Planning and hedgerows
A starting point is to determine whether a hedgerow has been correctly represented in the planning application. For example, you can check whether the correct term ‘hedgerow’ has been used, rather than a watered-down equivalent term such as a ‘fence’.
Hedgerows are defined as a priority habitat under Section 41 of the Natural Environment and Rural Communities (NERC) Act 2006. The National Planning Policy Framework (NPPF) states that plans should ‘promote the conservation, restoration and enhancement of priority habitats’. Thus removing any hedgerow, but especially a species-rich ‘important’ hedgerow, would go against these values. These are points you can raise in your objection to a planning application. You can highlight if any hedgerows are listed as important under the Hedgerows Regulations 1997. An ‘important’ hedgerow is classified as any which has existed for 30 years or more and satisfies at least one of the listed criteria.

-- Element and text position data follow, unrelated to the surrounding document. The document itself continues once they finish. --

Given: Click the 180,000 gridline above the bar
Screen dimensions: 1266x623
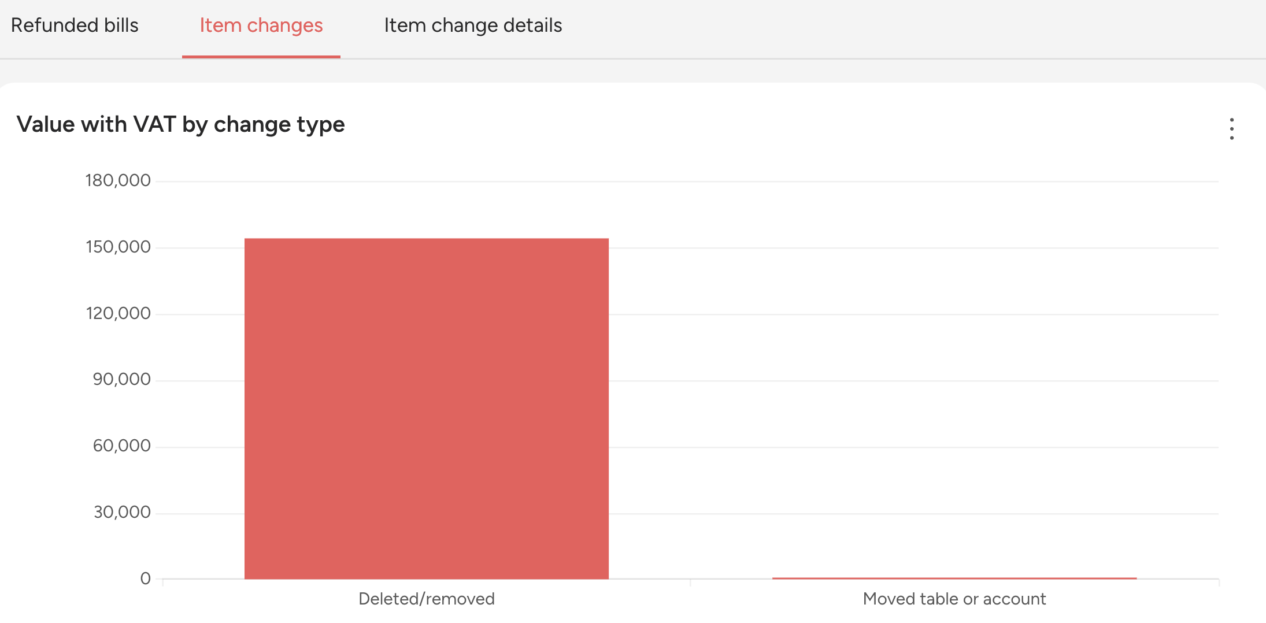Looking at the screenshot, I should pyautogui.click(x=687, y=181).
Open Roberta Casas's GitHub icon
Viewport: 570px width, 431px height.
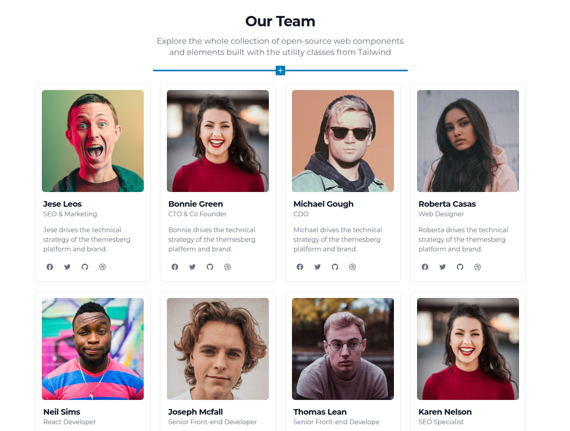coord(460,267)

Outlining the value of hedges for biodiversity in your response is also a useful strategy. A newly planted hedge will not replace an ancient species-rich hedge. However, in order to meet net gains for biodiversity if a hedge removal goes ahead, any new hedges planted as compensation must also be managed appropriately according to the natural hedge lifecycle and to provide the optimal hedge structure so as to maximise the wildlife value. They must also be positioned to provide habitat connectivity.